Although the property buying process is very transparent in Cyprus, investors should be cautious about acquiring property in the Turkish controlled North, according to ERA Cyprus Real Estate. No other country except Turkey recognizes Northern Cyprus as a separate state from the rest of the island. It is currently possible to buy land owned by displaced Greek Cypriots in these parts. However, investors must beware of such short cuts. The European Court recently ruled against a British couple who, lured by the cheap prices, bought property built on land owned by a Greek Cypriot. "This has caused alarm for all property owners in the North because any title deed issued since 1974 by an illegal regime has no validity and buyers are now left in a precarious position, having [purchased] properties on [that are built on] 'stolen' land," said O'Neill.
In addition, in order to avoid potential issues, property buyers should use a registered real estate agent, according to Cyprus Property World. "In Cyprus agents must be registered with the government to sell property and must meet stringent requirements," said Hall. "Its also a good idea of check whether they are members of the Cyprus Real Estate Agents Association (CREAA) although this isnt mandatory.
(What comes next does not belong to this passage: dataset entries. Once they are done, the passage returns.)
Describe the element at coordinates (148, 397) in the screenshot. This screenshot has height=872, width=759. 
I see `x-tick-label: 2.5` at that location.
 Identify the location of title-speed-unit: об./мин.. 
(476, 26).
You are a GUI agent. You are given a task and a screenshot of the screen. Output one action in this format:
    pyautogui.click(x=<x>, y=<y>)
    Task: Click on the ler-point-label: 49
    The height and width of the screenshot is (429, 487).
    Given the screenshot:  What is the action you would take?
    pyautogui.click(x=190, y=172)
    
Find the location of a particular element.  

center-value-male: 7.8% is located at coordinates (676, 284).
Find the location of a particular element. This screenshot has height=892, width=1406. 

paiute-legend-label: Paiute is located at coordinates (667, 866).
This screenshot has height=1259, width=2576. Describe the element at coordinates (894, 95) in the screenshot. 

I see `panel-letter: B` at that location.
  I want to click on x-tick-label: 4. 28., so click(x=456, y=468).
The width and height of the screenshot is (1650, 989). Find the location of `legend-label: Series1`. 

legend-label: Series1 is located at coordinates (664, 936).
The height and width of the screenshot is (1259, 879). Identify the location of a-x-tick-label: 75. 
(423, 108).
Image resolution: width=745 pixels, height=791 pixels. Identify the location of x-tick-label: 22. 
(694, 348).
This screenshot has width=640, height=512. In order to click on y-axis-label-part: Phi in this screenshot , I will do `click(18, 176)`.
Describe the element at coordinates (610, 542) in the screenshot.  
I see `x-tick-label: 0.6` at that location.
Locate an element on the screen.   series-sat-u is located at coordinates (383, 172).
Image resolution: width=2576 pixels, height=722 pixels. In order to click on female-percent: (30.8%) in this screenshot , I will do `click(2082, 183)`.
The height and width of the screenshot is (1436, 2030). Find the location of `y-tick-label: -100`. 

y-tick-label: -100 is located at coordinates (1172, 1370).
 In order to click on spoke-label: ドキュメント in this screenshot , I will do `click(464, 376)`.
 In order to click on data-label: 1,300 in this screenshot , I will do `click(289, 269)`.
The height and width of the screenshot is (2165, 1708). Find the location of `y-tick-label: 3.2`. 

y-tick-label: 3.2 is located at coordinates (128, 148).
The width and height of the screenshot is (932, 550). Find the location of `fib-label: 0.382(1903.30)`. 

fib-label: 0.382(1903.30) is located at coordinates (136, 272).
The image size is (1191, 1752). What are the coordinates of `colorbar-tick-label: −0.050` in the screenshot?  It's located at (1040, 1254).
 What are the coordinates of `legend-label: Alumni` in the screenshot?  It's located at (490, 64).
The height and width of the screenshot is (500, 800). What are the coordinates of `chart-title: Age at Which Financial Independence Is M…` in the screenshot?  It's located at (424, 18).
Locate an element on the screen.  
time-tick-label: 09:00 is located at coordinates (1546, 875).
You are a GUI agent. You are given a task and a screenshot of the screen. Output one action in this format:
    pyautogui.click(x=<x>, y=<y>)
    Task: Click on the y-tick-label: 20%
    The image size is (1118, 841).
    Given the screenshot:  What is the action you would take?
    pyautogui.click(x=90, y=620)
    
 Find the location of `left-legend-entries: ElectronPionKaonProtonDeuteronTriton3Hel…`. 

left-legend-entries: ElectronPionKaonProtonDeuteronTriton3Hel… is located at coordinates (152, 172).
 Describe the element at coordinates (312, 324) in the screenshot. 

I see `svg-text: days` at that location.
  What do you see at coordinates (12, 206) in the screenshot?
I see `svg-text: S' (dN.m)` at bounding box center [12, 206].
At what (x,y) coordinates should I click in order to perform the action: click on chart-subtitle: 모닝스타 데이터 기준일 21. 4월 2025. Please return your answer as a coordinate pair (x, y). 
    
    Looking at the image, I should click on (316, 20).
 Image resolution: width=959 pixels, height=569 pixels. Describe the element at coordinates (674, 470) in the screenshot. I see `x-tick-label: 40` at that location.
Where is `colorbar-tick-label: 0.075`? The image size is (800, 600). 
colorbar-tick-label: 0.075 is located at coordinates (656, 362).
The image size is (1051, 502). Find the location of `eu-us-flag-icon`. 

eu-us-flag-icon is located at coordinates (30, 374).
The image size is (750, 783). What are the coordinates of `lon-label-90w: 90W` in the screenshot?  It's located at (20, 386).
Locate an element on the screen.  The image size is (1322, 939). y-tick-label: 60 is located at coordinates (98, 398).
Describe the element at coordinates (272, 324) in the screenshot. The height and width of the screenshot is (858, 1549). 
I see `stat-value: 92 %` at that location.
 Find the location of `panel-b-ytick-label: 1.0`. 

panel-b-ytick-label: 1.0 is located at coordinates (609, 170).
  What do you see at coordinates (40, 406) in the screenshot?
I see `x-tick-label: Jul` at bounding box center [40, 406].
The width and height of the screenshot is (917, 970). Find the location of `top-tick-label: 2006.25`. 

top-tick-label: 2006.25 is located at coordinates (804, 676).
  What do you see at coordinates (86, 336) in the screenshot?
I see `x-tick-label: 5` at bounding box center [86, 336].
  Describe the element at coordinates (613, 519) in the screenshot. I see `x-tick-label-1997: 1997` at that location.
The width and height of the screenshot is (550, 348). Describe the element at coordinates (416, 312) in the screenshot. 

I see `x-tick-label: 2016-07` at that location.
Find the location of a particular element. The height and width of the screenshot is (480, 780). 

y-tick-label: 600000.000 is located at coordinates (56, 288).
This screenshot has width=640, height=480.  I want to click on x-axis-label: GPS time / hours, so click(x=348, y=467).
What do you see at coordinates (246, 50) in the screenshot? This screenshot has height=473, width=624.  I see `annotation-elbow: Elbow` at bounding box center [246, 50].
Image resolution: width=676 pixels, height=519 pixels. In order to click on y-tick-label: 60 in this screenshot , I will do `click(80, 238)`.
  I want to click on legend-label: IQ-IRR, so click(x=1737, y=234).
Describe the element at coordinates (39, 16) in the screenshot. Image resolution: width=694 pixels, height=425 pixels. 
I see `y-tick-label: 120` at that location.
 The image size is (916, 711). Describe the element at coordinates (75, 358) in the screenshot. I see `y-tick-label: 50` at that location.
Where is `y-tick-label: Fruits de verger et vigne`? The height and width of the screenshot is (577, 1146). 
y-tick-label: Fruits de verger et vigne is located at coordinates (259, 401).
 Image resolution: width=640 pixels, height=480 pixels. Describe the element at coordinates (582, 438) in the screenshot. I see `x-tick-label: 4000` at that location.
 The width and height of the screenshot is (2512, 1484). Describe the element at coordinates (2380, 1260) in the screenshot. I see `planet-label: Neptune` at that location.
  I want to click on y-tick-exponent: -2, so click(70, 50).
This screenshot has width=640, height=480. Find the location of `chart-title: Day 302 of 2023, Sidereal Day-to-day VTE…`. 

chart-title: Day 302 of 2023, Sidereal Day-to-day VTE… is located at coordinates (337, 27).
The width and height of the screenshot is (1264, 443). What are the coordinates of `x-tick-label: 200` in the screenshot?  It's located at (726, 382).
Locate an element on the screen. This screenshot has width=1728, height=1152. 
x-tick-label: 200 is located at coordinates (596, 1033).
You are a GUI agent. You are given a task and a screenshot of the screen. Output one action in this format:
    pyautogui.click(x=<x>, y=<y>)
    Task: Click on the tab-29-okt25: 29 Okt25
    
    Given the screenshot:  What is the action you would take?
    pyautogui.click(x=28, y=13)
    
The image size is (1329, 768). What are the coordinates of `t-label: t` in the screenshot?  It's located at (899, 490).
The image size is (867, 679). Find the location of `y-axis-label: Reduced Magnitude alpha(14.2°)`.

In addition, an experienced local, English-speaking lawyer will help you avoid problems."
Cyprus offers a variety of property options ranging from beach front villas fetching millions to studios selling for €40,000, according to ERA Cyprus Real Estate. The size of the land on which a particular property is located is an obvious factor in setting prices, especially on an island. Cyprus is no different in this regard. As it currently stands, a one bedroom apartment can start at around €65,000 in Famagusta, €87,000 in Larnaca, €111,000 in Limassol, and €61,000 Paphos.
Real estate professionals are optimistic about the future of the Cyprus
property market but indicate that the 20 percent a year growth rate the
market showed between 2006-2008 is unsustainable in the long term, according
to ERA Cyprus Real Estate. "The recent worldwide slump has brought
a halt to this meteoric rise," said O'Neill. However, the island
hasn't been as affected as the rest of Europe because of its small size
and limited supply of land, according to Cyprus Property World.